Get started developing workflows with Apache Airflow

_images/pin_large.png

History

Airflow was started in October 2014 by Maxime Beauchemin at Airbnb. It was open source from the very first commit and officially brought under the Airbnb GitHub and announced in June 2015.

The project joined the Apache Software Foundation’s Incubator program in March 2016 and the Foundation announced Apache Airflow as a Top-Level Project in January 2019.

Apache Airflow is in use at more than 200 organizations, including Adobe, Airbnb, Astronomer, Etsy, Google, ING, Lyft, NYC City Planning, Paypal, Polidea, Qubole, Quizlet, Reddit, Reply, Solita, Square, Twitter, and United Airlines, among others.

Introduction

Airflow is a platform to programmatically author, schedule and monitor workflows.

Use airflow to author workflows as directed acyclic graphs (DAGs) of tasks. The airflow scheduler executes your tasks on an array of workers while following the specified dependencies. Rich command line utilities make performing complex surgeries on DAGs a snap. The rich user interface makes it easy to visualize pipelines running in production, monitor progress, and troubleshoot issues when needed.

When workflows are defined as code, they become more maintainable, versionable, testable, and collaborative.

Workflows

We’ll create a workflow by specifying actions as a Directed Acyclic Graph (DAG) in Python. The tasks of a workflow make up a Graph; the graph is Directed because the tasks are ordered; and we don’t want to get stuck in an eternal loop so the graph also has to be Acyclic.

The figure below shows an example of a DAG:

Installation

pip3 install apache-airflow
airflow version

AIRFLOW_HOME is the directory where you store your DAG definition files and Airflow plugins

mkdir Airflow
export AIRFLOW_HOME=`pwd`/Airflow

Airflow requires a database to be initiated before you can run tasks. If you’re just experimenting and learning Airflow, you can stick with the default SQLite option. 

airflow initdb
ls -l Airflow/

The database airflow.db is created

You can start Airflow UI by issuing the following command:

airflow webserver

Opening http://0.0.0.0:8080

Your first Airflow DAG

We’ll start by creating a Hello World workflow, which does nothing other then sending “Hello world!” to the log.

Create your dags folder, that is the directory where your DAG definition files will be stored in AIRFLOW_HOME/dags. Inside that directory create a file named hello_world.py:

mkdir dags

Add the following code to dags/hello_world.py

from datetime import datetime
from airflow import DAG
from airflow.operators.dummy_operator import DummyOperator
from airflow.operators.python_operator import PythonOperator

def print_hello():
    return 'Hello world!'

dag = DAG('hello_world', description='Simple tutorial DAG',
          schedule_interval='0 12 * * *',
          start_date=datetime(2019, 5, 29), catchup=False)

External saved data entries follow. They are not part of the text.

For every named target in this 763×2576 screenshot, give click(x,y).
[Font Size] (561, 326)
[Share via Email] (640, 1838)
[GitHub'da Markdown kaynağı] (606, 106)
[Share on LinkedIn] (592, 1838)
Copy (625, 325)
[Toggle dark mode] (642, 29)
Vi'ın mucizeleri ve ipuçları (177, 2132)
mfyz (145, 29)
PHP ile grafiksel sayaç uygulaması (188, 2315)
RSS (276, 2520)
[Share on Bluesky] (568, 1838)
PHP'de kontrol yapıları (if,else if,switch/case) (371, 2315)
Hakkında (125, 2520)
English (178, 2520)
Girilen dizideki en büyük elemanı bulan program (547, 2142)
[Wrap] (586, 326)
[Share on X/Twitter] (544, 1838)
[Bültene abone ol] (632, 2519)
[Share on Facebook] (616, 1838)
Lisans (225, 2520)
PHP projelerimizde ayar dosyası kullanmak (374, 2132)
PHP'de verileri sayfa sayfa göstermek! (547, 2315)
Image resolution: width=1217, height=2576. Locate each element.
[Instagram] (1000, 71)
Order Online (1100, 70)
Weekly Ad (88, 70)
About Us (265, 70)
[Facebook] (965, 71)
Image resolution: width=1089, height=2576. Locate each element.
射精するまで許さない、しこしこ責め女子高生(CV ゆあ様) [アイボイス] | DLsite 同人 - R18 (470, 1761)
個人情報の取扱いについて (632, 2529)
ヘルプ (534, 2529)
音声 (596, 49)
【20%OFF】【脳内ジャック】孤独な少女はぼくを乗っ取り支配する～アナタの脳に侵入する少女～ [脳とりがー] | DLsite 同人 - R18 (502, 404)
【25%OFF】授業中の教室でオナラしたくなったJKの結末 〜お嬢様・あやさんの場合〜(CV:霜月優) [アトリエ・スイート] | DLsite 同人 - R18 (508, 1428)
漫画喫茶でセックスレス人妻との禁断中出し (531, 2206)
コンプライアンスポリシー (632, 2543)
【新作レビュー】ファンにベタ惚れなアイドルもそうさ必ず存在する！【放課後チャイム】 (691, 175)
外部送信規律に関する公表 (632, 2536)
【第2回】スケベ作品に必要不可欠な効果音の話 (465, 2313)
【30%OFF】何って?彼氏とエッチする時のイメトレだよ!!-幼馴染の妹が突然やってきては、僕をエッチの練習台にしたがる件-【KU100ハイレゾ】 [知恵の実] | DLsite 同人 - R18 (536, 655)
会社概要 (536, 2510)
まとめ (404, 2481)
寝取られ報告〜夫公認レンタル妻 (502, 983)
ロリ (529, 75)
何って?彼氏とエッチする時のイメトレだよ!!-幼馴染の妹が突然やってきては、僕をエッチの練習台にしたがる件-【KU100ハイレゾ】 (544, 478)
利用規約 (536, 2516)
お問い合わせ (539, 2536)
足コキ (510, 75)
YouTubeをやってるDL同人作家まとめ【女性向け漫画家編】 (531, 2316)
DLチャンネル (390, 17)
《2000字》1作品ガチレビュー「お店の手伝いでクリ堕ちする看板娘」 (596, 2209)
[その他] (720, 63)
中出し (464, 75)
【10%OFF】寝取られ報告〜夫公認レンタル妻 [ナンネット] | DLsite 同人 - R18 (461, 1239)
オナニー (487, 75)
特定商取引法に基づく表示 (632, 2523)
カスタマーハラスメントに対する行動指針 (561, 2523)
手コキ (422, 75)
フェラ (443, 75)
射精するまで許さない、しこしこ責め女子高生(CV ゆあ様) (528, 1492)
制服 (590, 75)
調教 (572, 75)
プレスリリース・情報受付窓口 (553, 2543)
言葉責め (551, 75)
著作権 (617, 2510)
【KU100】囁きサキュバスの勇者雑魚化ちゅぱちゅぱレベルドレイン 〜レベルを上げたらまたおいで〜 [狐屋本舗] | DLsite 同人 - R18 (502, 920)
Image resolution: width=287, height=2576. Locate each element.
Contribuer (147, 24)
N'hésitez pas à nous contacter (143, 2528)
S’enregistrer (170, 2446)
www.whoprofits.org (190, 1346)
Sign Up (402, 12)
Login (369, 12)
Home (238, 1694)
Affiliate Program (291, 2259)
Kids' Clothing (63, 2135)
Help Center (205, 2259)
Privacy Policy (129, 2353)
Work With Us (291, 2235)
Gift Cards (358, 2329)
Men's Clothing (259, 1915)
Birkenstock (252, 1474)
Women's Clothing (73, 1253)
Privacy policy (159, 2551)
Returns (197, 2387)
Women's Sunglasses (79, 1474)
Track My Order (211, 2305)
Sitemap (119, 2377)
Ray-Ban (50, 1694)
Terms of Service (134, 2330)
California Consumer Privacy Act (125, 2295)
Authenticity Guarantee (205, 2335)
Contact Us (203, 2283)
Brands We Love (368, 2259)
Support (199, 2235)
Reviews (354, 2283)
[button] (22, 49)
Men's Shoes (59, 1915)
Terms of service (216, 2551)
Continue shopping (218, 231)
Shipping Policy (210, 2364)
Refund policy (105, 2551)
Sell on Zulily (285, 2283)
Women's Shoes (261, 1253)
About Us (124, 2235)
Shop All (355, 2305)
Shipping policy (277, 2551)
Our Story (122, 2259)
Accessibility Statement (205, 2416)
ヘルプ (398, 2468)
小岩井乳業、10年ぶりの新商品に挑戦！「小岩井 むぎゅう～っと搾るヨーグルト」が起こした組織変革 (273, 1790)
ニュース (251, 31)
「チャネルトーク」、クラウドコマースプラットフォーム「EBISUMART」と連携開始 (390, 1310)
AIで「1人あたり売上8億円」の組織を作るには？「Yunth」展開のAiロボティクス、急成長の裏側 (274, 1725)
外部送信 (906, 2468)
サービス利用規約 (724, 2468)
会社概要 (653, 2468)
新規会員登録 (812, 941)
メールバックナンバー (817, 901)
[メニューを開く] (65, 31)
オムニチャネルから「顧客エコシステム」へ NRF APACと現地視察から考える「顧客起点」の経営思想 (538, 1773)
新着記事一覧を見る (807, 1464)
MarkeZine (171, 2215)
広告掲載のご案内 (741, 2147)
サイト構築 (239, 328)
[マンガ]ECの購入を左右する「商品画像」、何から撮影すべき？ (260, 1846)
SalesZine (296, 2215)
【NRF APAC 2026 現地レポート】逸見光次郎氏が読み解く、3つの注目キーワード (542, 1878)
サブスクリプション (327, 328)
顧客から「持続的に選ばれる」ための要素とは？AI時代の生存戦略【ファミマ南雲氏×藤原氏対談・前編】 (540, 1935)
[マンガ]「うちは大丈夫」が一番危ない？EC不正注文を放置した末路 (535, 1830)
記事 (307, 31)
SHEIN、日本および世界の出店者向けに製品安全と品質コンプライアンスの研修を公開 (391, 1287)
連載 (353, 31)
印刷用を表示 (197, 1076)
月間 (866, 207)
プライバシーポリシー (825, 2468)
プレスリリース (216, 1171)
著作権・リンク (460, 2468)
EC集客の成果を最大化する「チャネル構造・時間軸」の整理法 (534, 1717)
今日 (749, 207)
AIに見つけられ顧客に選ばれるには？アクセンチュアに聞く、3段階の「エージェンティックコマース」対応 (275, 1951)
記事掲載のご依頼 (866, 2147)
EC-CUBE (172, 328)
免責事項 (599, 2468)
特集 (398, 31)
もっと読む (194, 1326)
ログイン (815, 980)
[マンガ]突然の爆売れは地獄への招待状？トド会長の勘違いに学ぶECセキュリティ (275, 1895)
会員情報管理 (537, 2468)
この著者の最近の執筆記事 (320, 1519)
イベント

dummy_operator = DummyOperator(task_id='dummy_task', retries=3, dag=dag)

hello_operator = PythonOperator(task_id='hello_task', python_callable=print_hello, dag=dag)

dummy_operator >> hello_operator

This file creates a simple DAG with just two operators, the DummyOperator, which does nothing and a PythonOperator which calls the print_hello function when its task is executed.

Running your DAG

Open a second terminal, go to the AIRFLOW_HOME folder and start the Airflow scheduler by issuing :

export AIRFLOW_HOME=`pwd`
airflow scheduler

When you reload the Airflow UI in your browser, you should see your hello_world DAG listed in Airflow UI.

In order to start a DAG Run, first turn the workflow on, then click the Trigger Dag button and finally, click on the Graph View to see the progress of the run.

After clicking the Graph View:

You can reload the graph view until both tasks reach the status Success.

When they are done, you can click on the hello_task and then click View Log.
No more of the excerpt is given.